Single drugs targeting the BRAF pathway have been effective in other cancers. MSK played a critical role in developing and testing BRAF inhibitors in melanoma and several other types of cancer under the leadership of Paul Chapman and David Hyman, respectively. But single therapies have not worked well against colorectal cancer.
The problem seems to be something called feedback activation. Neal Rosen’s laboratory performed some of the key research identifying this phenomenon. Researchers showed that targeting the main protein causing growth in a cancer cell can affect how related proteins behave.
This seems to be what happens in this subset of colorectal cancers. BRAF strongly activates tumor growth and suppresses the activity of other proteins involved in controlling cell growth. When BRAF activity is blocked, the other proteins in the pathway become activated. This enables the cancer cell to survive and grow. Understanding feedback activation led to the idea that we need combination therapies that target multiple parts of this pathway.

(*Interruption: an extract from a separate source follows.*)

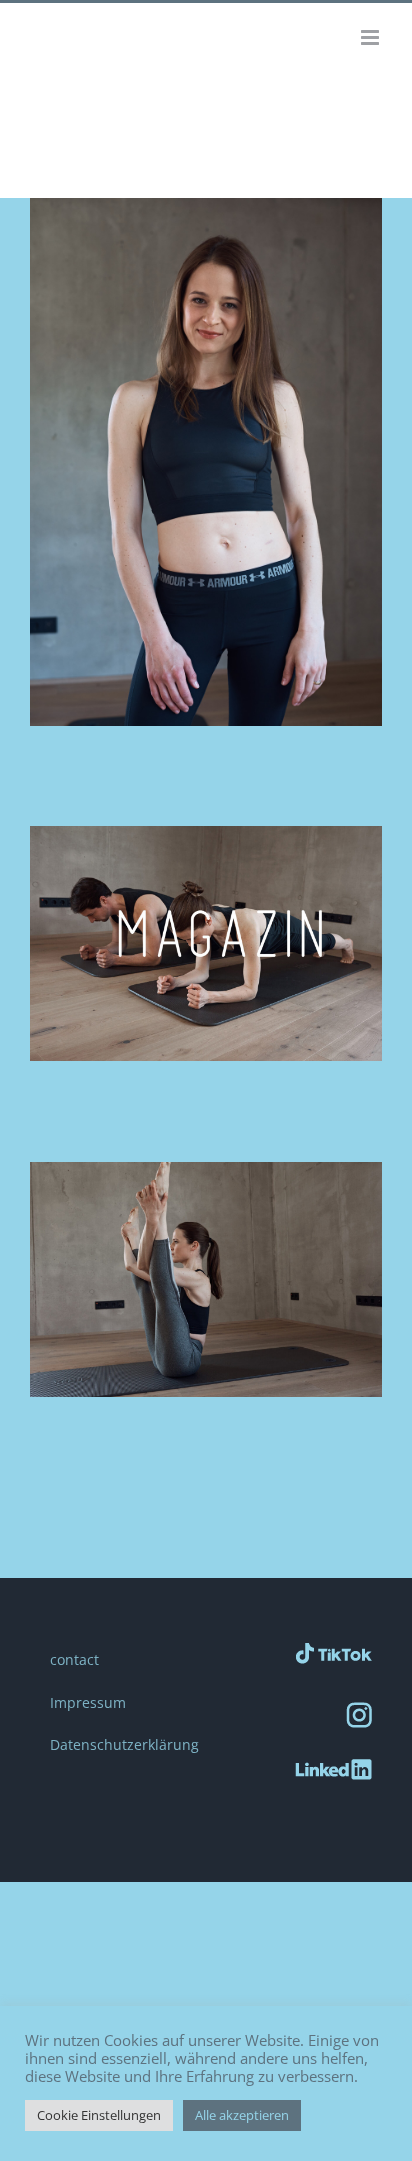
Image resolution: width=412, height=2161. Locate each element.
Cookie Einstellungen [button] (99, 2115)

Encorafenib and cetuximab target different proteins in the BRAF signaling pathway. Encorafenib inhibits BRAF, and cetuximab targets EGFR, another protein that is overactive in many colorectal cancers. Giving both targeted drugs appears to overcome the cancer cells’ survival tricks.
What did the clinical trial show about the effectiveness of this targeted drug combination?
The international clinical trial involved 665 people with BRAF V600E–mutated metastatic colorectal cancer that had either returned or continued to grow after at least one previous type of treatment. I led the MSK part of the study, which enrolled the most patients of any site in the United States.
Patients were split into three groups: A control group received cetuximab plus chemotherapy, which was the standard treatment; another group received encorafenib plus cetuximab; and a third group received these two drugs plus a third drug, binimetinib (Mektovi®).
Results showed that people receiving the two-drug combination therapy lived longer than those on the standard treatment. Survival times were 9.3 months on average in the encorafenib-plus-cetuximab group and 5.9 months on average in the control group. People receiving the combination also had their tumors shrink more, had fewer side effects, and were more likely to have improvement in their quality of life.
The group receiving all three drugs had similar survival times to the two-drug group, but they had a higher risk of side effects.
What does FDA approval of the two-drug combination mean for patients?
Both the two- and three-drug regimens have already been added as a treatment option in guidelines put out by the National Comprehensive Cancer Network. So doctors can use this drug combination, but not all doctors and patients are aware of this. We are hoping that the FDA approval will raise awareness and also help gain approval of insurance coverage to allow more widespread use.